Muddy tire tracks.
There was a section in this book about muddy tire tracks in an abandoned lot. The botanist saw all kinds of life in the most mundane places. And I found myself thinking about the major flooding in my area last year. When the rain stopped we walked to the neighborhood park. For several weeks the large tire tracks from earlier construction were filled with water and full of life. Frogs I had never seen before would dive into the mud as we went by; tiger salamanders caught many people by surprise that had no idea they lived in the area. And while thinking about that brief but interesting time of my life I forgot I was listing to a book and eventually had to rewind about five minute worth and start again.
That was my problem with this book. The botanist, narrator of Annihilation, was so detached from the narrative that I couldn’t help but follow suit. Can I admire the craft, the details, the realness of the people within (including the relationships they build) and still find myself completely cold? Of course I can.

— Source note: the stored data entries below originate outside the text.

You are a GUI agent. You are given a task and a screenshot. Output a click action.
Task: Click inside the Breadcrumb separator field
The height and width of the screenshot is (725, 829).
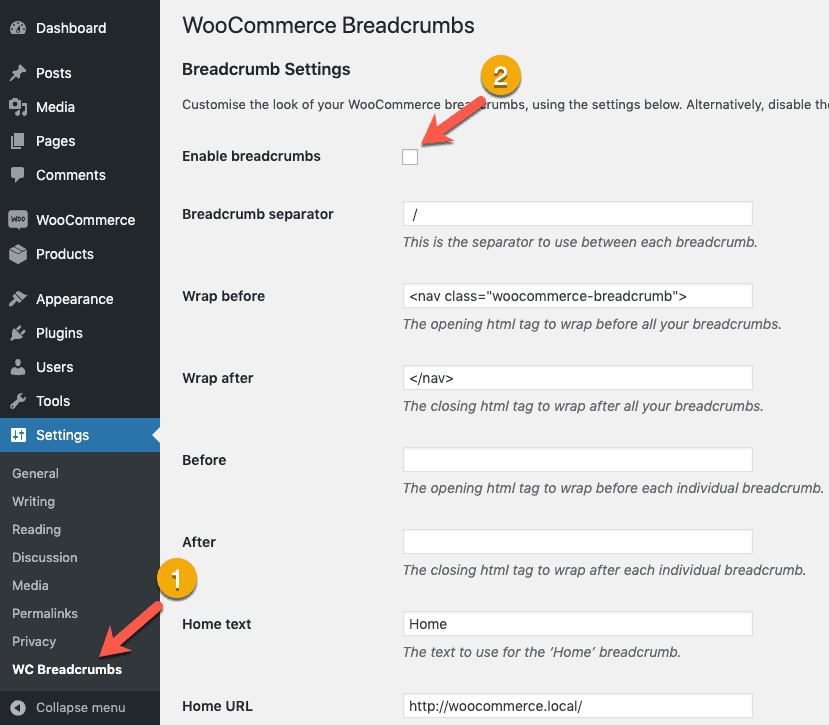click(x=577, y=213)
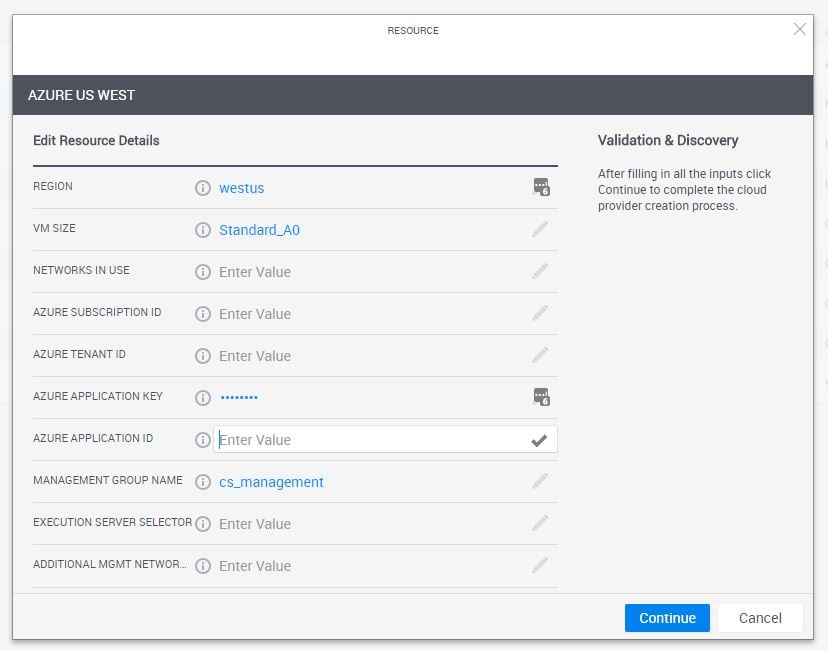Viewport: 828px width, 650px height.
Task: Open the info tooltip for VM SIZE
Action: [203, 229]
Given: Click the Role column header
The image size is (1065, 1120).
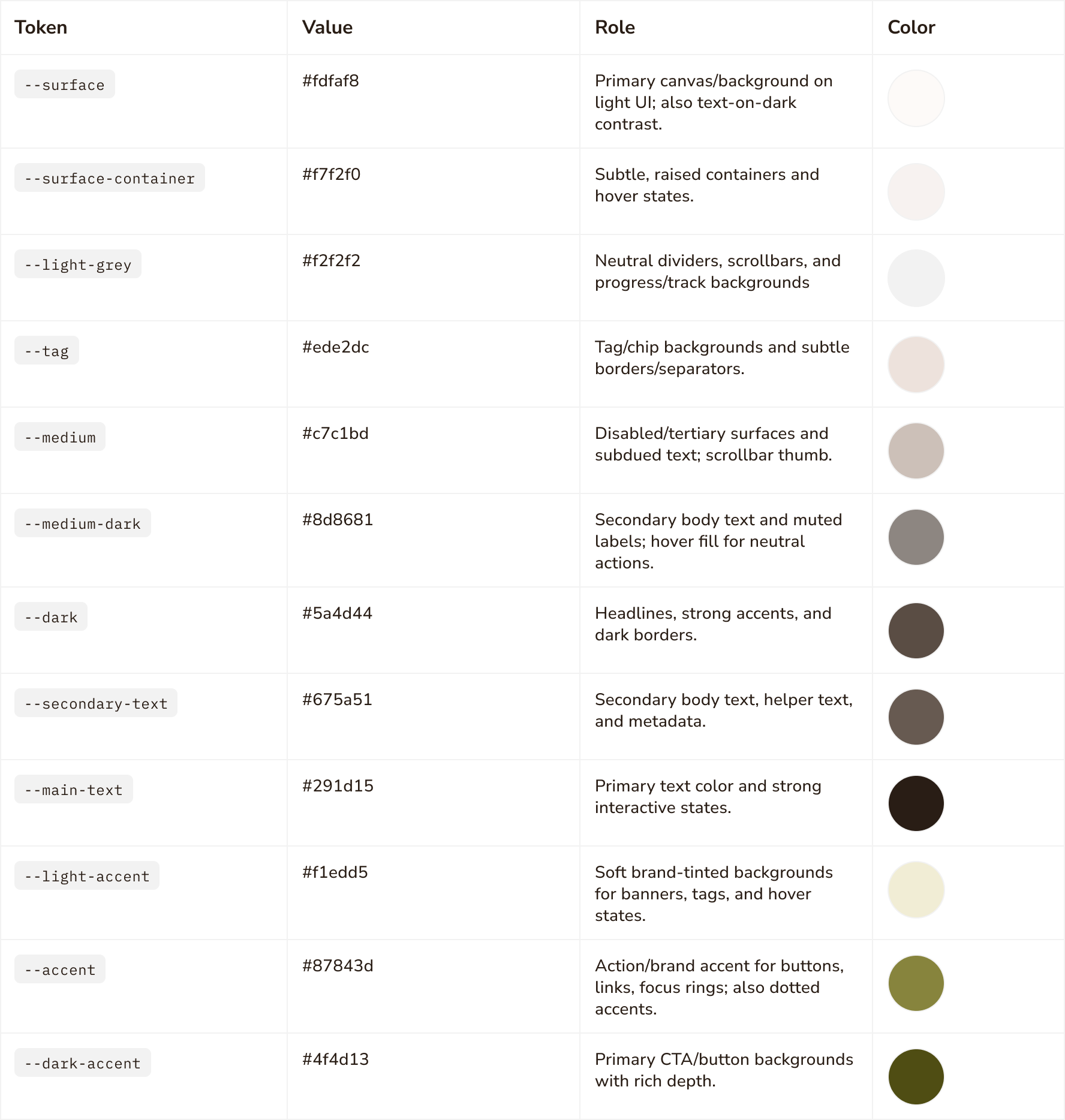Looking at the screenshot, I should coord(615,28).
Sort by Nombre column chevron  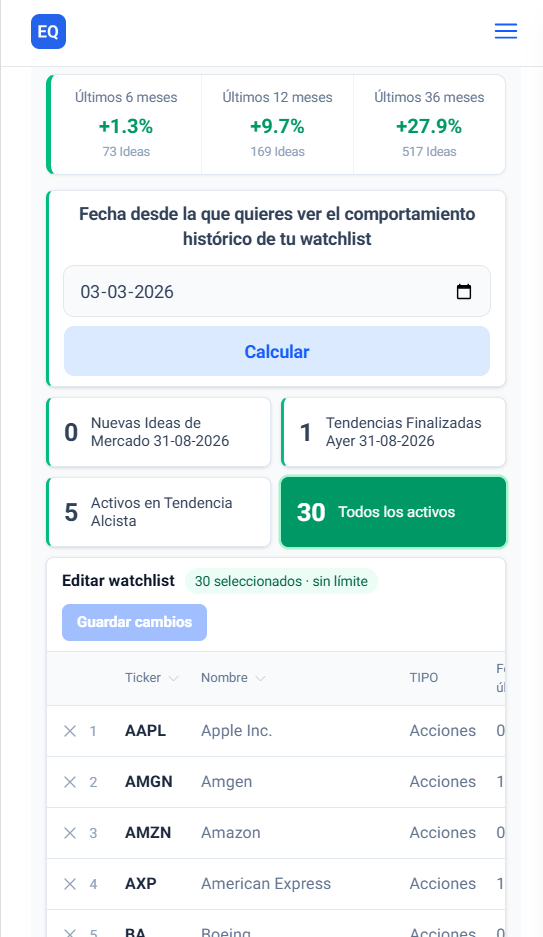260,678
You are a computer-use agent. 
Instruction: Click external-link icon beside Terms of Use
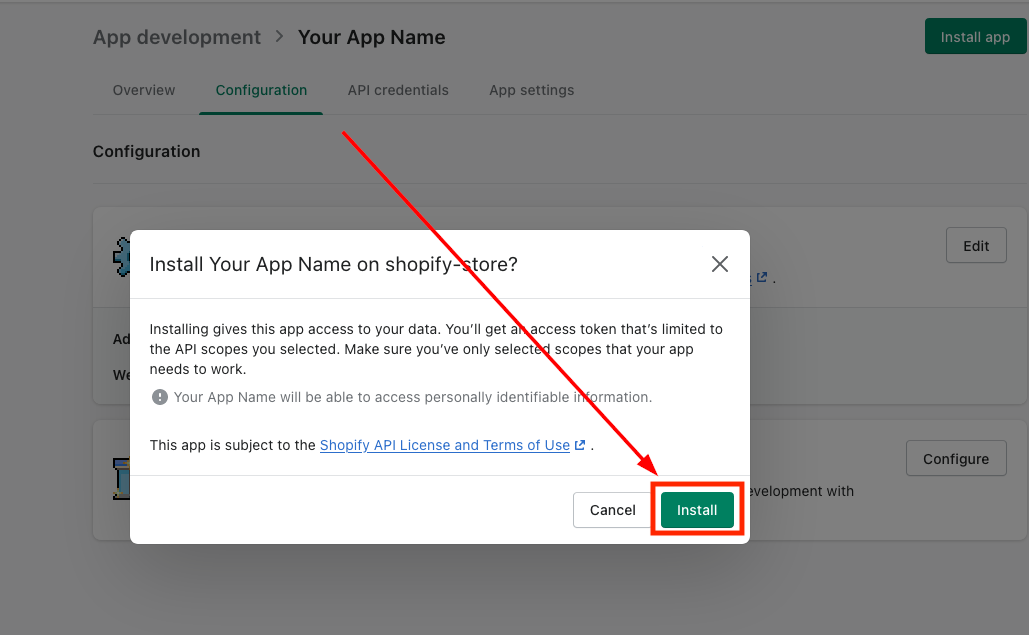[580, 445]
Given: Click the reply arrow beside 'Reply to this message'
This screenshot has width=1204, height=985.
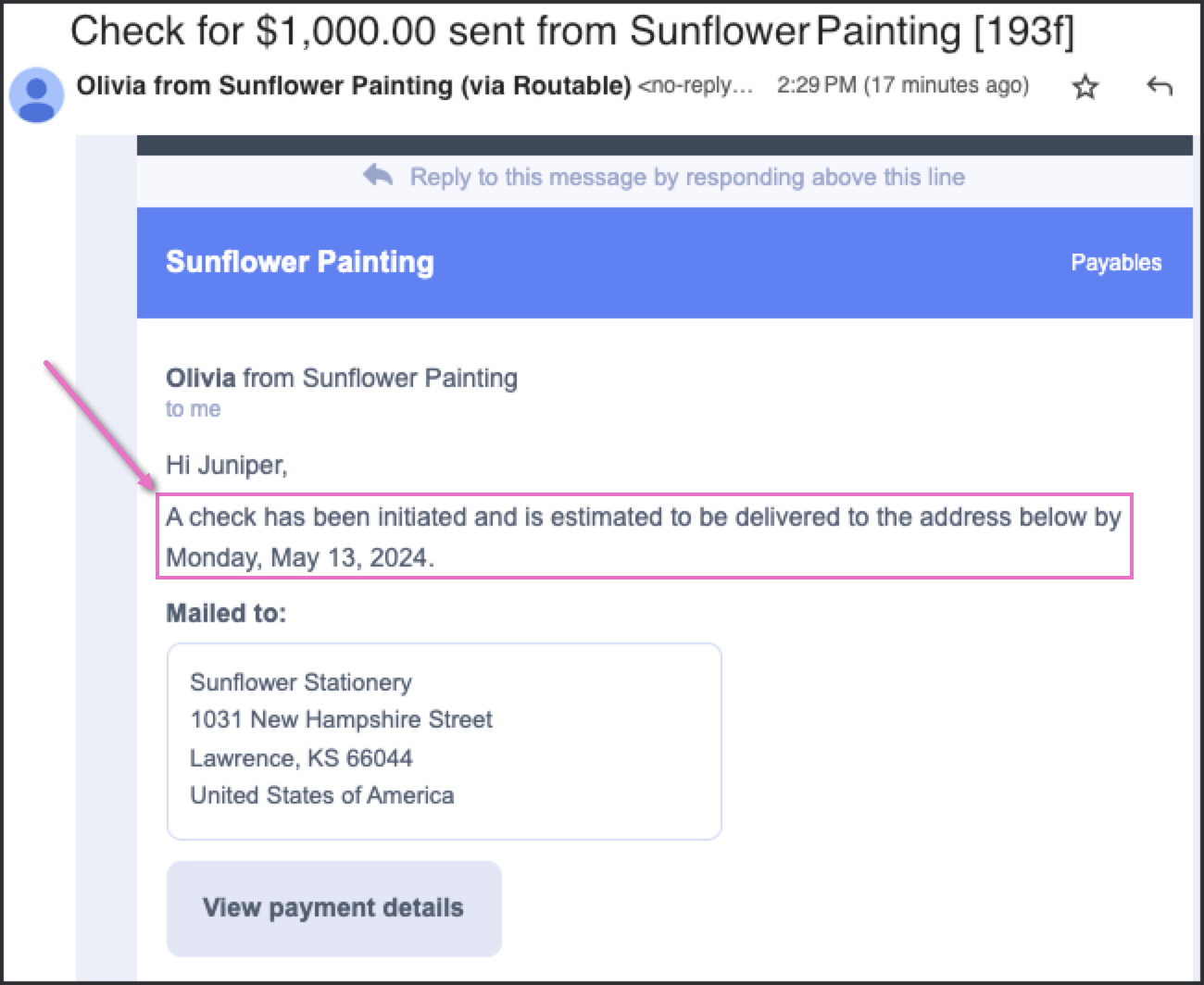Looking at the screenshot, I should 378,174.
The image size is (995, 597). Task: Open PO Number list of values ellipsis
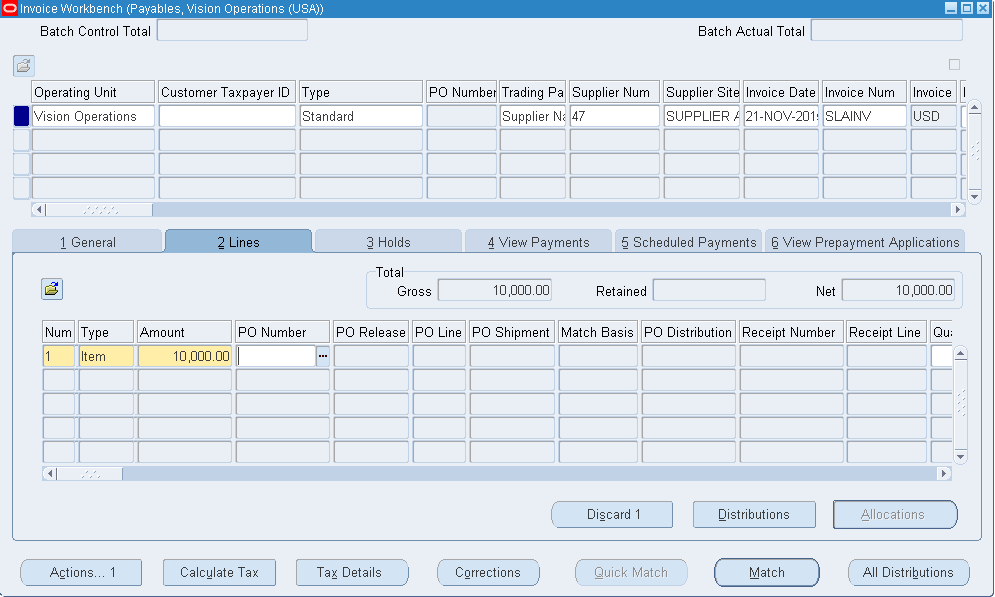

I just don’t ‘get’ this one. As in I don’t have a clue where the book was supposed to go. It spent as much time on the relationship with the botanist and her now late husband as it did on her mission into Area X, a land of unexplained hidden in a seemingly mundane wrapping. No questions were really answered and the hints of truth we are given were a major let down. The early pages, including the first trip down the tower, were masterfully done. The atmosphere was perfect for a while; then the game changed and I was never able to get it back.
Truth is I was bored. Not sure what I expected but this wasn’t it. It was great for a half but lost its momentum quickly.
I listened to the audio version. The narrator switched between voices smoothly; though of course that is a bit easier with only a few speaking characters. My lack of enjoyment of the book makes it hard to judge her voice work beyond that.